Para ter acesso à PrEP, é preciso que  a pessoa se encaixe dentro de grupos de vulnerabilidade, como profissionais do sexo, transexuais, casais sorodiferentes - quando apenas um deles possui o vírus - e homens que fazem sexo com homens.

Ricardo explica que a restrição tem fundamento. “Ao considerarmos toda a população brasileira, a chance de uma delas viver com HIV é de 0,5%. Já ao avaliar apenas a população transexual e travestis, as chances são de mais de 30%", elucida. 

Segundo as informações apresentadas no Boletim Epidemiológico, a taxa de contágio entre as mulheres caiu, diferente do que aconteceu com a parcela masculina, sobretudo entre homens que mantêm relações sexuais com outros homens. Entre eles, houve uma alta de 33% nos últimos 10 anos.

No ano passado, a proporção foi 22 diagnósticos confirmados em homens para cada 10 casos em mulheres. Além disso, a incidência quase triplicou entre os homens de 15 a 19 anos, passando de 2,4 casos para 6,7 casos por 100 mil habitantes na década analisada. Entre os homens com 20 a 24 anos, a taxa passou de 16 casos de aids por 100 mil habitantes, em 2006, para 33,9 casos, em 2016. 

Outras DSTs

Assim como o anticoncepcional, que é utilizado pelas mulheres que querem prevenir a gravidez, mas não garante imunização a outras Doenças Sexualmente Transmissíveis (DSTs), a PrEP também não protege de sífilis, gonorreia, HPV ou hepatite B, por exemplo.

“Na realidade, a PrEP veio para ajudar na prevenção combinada. Se tirar a camisinha, o indivíduo fica exposto às DSTs”, ressalta Rosana, colocando em pauta um possível obstáculo na adoção do tratamento.

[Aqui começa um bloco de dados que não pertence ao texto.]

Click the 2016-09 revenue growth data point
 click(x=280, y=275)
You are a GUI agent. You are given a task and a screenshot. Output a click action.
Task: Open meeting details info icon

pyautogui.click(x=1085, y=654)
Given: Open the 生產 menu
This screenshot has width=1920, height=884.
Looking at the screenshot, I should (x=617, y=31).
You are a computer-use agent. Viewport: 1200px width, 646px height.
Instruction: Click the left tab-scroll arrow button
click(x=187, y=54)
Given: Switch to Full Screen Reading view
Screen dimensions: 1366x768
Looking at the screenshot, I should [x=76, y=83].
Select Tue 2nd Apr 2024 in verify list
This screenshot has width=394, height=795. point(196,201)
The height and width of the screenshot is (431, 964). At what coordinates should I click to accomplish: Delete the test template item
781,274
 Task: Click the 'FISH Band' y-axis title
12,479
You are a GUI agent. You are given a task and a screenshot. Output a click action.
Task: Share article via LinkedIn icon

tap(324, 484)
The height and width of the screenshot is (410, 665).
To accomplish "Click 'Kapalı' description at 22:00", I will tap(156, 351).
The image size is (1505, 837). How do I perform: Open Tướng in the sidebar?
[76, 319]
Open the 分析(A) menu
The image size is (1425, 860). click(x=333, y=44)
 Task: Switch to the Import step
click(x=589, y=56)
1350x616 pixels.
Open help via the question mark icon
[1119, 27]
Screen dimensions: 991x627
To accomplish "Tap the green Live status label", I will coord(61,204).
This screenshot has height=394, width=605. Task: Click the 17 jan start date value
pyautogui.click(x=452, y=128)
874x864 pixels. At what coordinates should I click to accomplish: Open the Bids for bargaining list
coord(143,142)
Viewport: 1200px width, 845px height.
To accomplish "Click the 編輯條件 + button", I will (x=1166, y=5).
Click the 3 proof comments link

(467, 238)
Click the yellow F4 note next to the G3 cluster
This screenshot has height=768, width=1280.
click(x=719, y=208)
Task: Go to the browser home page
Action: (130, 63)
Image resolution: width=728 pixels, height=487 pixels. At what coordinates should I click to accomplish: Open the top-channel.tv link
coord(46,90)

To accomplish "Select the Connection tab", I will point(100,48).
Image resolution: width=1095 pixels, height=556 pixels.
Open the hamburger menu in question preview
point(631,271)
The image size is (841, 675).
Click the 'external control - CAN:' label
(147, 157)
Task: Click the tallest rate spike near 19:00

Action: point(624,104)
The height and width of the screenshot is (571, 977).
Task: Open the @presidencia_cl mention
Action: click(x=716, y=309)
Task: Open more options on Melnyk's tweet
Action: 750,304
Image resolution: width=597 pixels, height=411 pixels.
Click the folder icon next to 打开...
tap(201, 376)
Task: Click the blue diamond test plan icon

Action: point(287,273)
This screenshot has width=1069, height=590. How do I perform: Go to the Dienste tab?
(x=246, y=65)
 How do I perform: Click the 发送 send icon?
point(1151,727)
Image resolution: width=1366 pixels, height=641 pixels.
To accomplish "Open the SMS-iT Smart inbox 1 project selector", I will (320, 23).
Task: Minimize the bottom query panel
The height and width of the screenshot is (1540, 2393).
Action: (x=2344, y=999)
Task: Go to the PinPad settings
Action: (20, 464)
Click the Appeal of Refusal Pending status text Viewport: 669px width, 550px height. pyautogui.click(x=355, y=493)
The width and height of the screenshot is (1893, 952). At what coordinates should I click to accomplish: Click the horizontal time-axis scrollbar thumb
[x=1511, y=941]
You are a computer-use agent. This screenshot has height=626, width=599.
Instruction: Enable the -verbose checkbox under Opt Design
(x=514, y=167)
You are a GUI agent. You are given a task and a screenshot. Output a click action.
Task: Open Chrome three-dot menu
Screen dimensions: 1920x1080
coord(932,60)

Mas Ricardo Vasconcelos lembra que as pessoas que irão receber o medicamento pelo SUS já estavam expostas ao vírus, pois são pessoas que não usam preservativo. “Com o acompanhamento para o uso da PrEP, essas pessoas terão a oportunidade de serem testadas e avaliadas periodicamente, e isso poderá, inclusive, ajudar a aumentar o diagnóstico para outras DSTs”, explica ele.

Para conseguir a PrEP gratuitamente, é preciso que o indivíduo vá até algum serviço do SUS que já trabalha com prevenção da doença, como Centros de Testagem e Aconselhamento (CTA) ou Serviços de Assistência Especializada em HIV (SAE).

Conforme anunciou o Ministério da Saúde, a distribuição do medicamento será gradativa. Na primeira fase da oferta, apenas Porto Alegre, Curitiba, São Paulo, Rio de Janeiro, Belo Horizonte, Fortaleza, Recife, Manaus, Brasília, Florianópolis, Salvador e Ribeirão Preto participarão. A expansão deve acontecer para todo o país durante 2018.